Model to study the non-linear radiation heat transfer in the stagnation-point flow of power-law fluid

Abstract

Purpose – The purpose of this paper is to investigate non-linear radiation heat transfer problem for stagnation-point flow of non-Newtonian fluid obeying the power-law model. Power-law fluids of both shear-thinning and shear-thickening nature have been considered. Design/methodology/approach – Boundary layer equations are non-dimensionalized and then solved for the numerical solutions by fourth-fifth order Runge-Kutta integration based shooting technique. Findings – The results reveal an existence of point of inflection for the temperature distribution for sufficiently large wall to ambient temperature ratio. Moreover temperature increases and heat transfer from the plate decreases with an increase in the radiation parameter. Heat transfer rate at the sheet is bigger in dilatant (shear-thickening) fluids when compared with the pseudoplastic (shear-thinning) fluids.
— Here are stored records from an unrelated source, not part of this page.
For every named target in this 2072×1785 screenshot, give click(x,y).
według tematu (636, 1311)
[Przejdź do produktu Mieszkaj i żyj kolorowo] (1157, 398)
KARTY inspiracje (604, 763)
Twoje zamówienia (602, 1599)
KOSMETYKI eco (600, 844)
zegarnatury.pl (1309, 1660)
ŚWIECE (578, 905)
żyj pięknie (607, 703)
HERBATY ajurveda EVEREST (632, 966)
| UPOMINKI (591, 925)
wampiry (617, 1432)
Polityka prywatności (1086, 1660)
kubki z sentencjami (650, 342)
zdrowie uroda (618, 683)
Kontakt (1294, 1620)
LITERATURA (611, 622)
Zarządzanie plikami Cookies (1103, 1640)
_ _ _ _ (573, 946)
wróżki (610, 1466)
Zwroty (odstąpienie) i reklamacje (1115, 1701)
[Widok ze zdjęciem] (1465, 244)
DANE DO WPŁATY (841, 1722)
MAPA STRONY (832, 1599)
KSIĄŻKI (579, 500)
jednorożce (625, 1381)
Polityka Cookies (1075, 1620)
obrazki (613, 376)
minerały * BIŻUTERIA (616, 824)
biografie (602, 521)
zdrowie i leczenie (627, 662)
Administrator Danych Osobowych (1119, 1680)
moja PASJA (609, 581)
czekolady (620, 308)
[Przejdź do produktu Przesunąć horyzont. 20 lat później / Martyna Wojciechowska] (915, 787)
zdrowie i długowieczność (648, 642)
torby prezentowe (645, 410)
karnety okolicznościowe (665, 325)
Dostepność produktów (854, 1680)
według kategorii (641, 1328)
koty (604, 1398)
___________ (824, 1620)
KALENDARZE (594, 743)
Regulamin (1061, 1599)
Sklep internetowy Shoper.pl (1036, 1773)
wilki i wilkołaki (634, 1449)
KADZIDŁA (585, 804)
Originality/value – Different from the linear radiation heat transfer problem (which can be simply reduced to rescaling of Prandtl number by a factor containing the radiation parameter), here the energy equation is strongly non-linear and it involves an additional temperature ratio parameter w =T w /T ∞. This parameter allows studying the thermal characteristics for small/large temperature differences in the flow.